Requirement: Lines before the one containing "This screenshot has width=974, height=443." are not copied; that line and every one after it, through the end of the material below, are printed exactly, without pictures.

--- START ---

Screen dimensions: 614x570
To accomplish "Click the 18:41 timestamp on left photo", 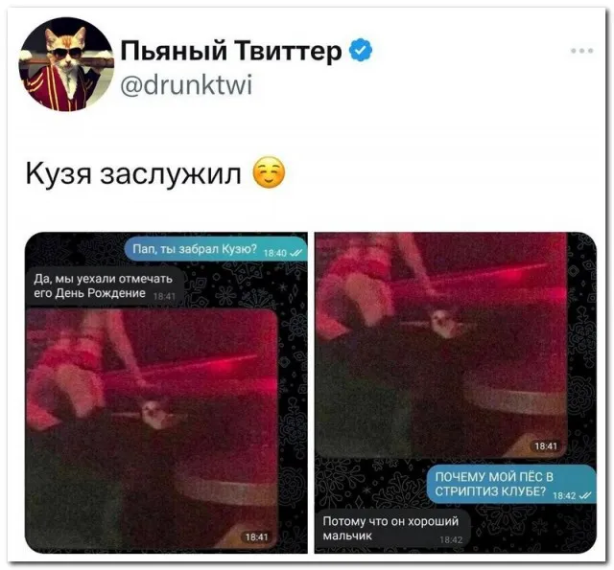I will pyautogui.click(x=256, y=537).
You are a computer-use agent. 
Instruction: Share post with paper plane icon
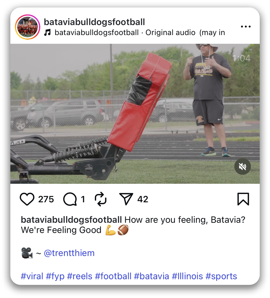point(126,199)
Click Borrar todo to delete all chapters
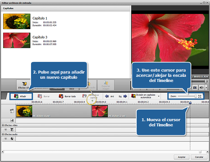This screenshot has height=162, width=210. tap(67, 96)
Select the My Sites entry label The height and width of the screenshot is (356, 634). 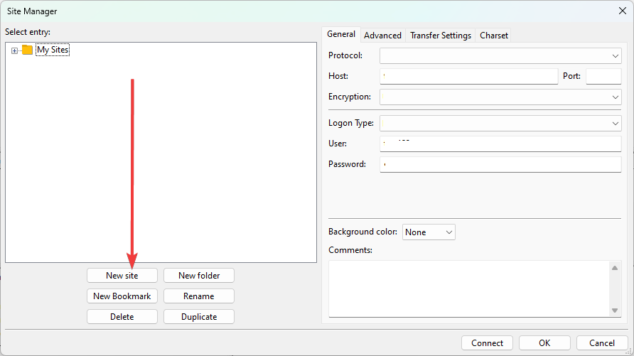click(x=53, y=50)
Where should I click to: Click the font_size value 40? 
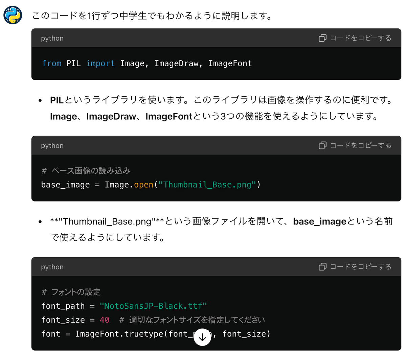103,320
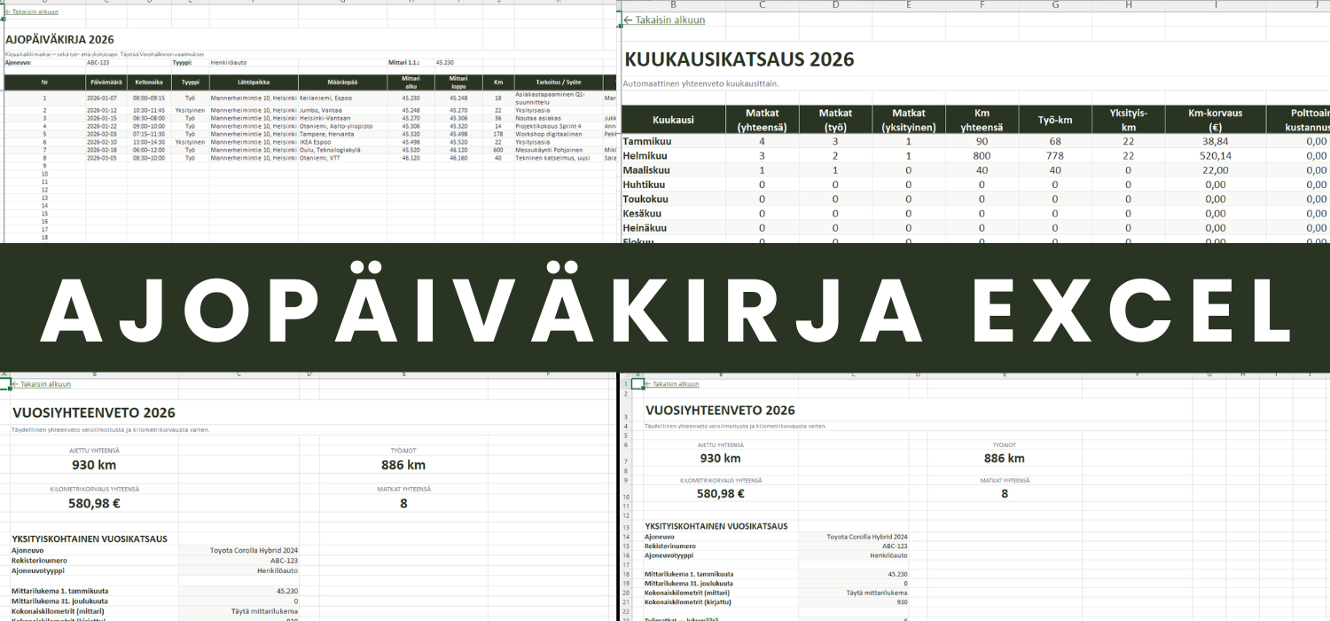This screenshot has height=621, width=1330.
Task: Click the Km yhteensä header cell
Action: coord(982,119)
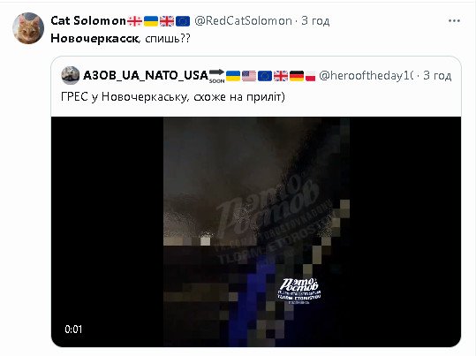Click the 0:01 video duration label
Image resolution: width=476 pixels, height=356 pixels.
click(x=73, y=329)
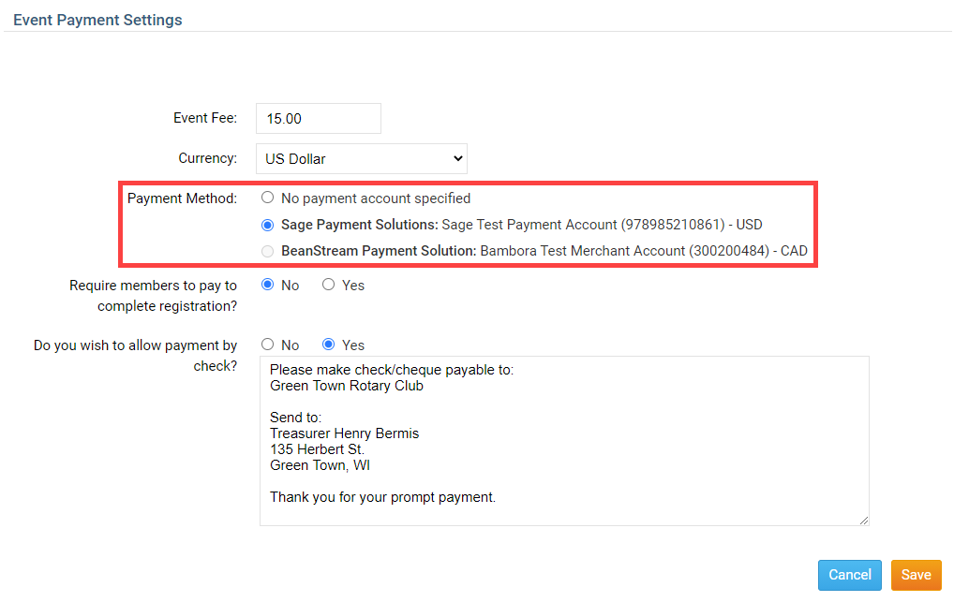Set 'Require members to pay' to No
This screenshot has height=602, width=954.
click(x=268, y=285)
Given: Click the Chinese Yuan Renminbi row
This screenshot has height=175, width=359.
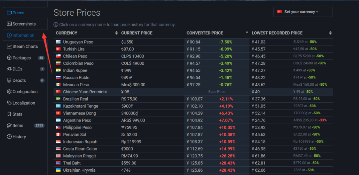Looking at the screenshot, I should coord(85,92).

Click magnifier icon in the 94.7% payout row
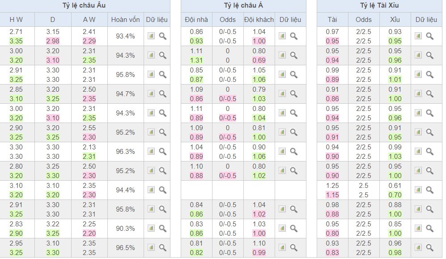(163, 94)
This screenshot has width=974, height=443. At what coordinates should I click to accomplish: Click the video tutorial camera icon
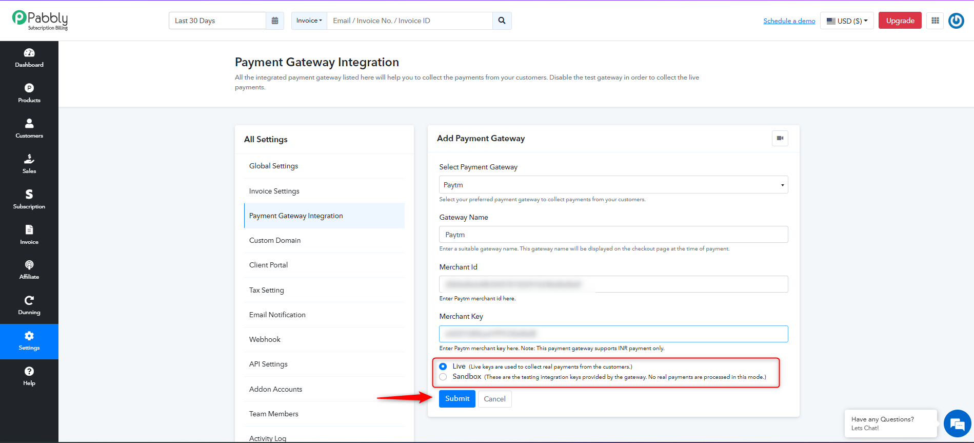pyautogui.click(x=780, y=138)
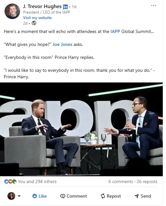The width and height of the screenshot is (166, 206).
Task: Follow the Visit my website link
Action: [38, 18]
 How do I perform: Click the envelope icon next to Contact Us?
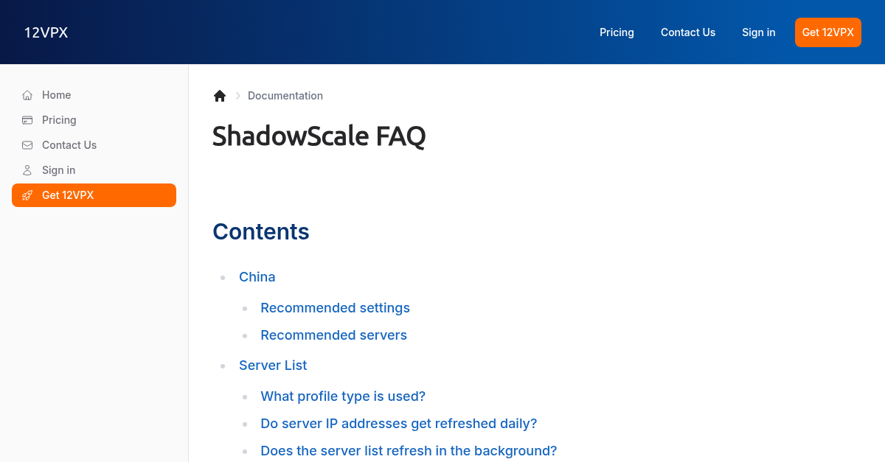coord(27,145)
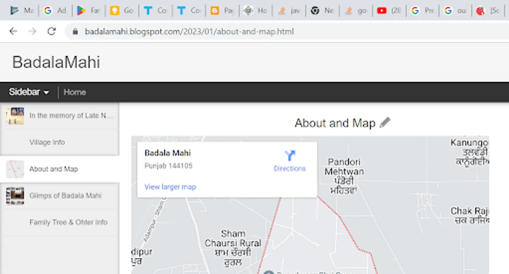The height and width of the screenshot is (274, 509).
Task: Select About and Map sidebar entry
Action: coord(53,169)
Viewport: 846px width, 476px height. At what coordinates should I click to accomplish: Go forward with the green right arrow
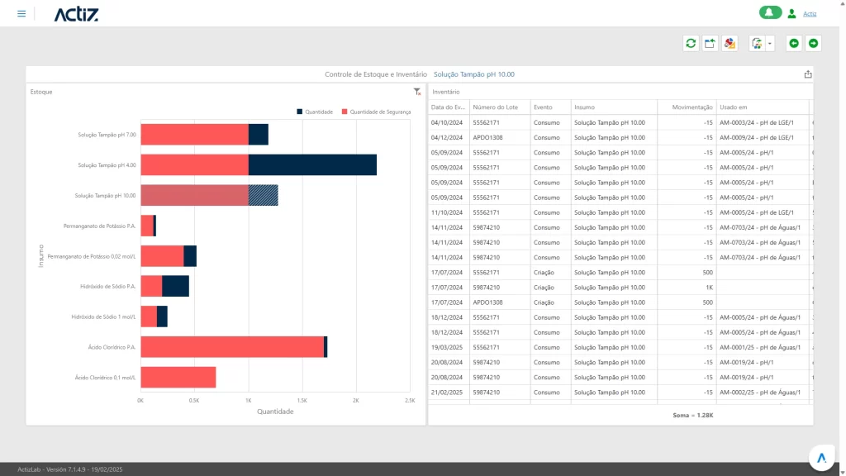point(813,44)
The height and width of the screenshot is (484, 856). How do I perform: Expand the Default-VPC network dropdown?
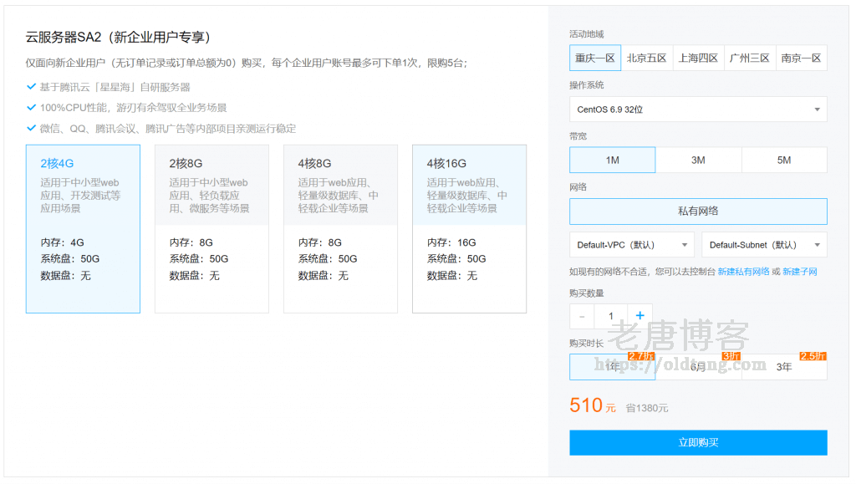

--- END ---

Answer to this task:
This screenshot has width=974, height=443. At what coordinates should I click to accomplish: Click the video tutorial camera icon
pyautogui.click(x=780, y=138)
The width and height of the screenshot is (166, 206).
Task: Follow the Visit my website link
Action: [38, 18]
 How do I perform: Click the envelope icon next to Contact Us?
coord(27,145)
The height and width of the screenshot is (274, 509).
Task: Select About and Map sidebar entry
Action: coord(53,169)
Viewport: 846px width, 476px height. At what coordinates should I click to accomplish: Go forward with the green right arrow
point(813,44)
The height and width of the screenshot is (484, 856). How do I perform: Expand the Default-VPC network dropdown?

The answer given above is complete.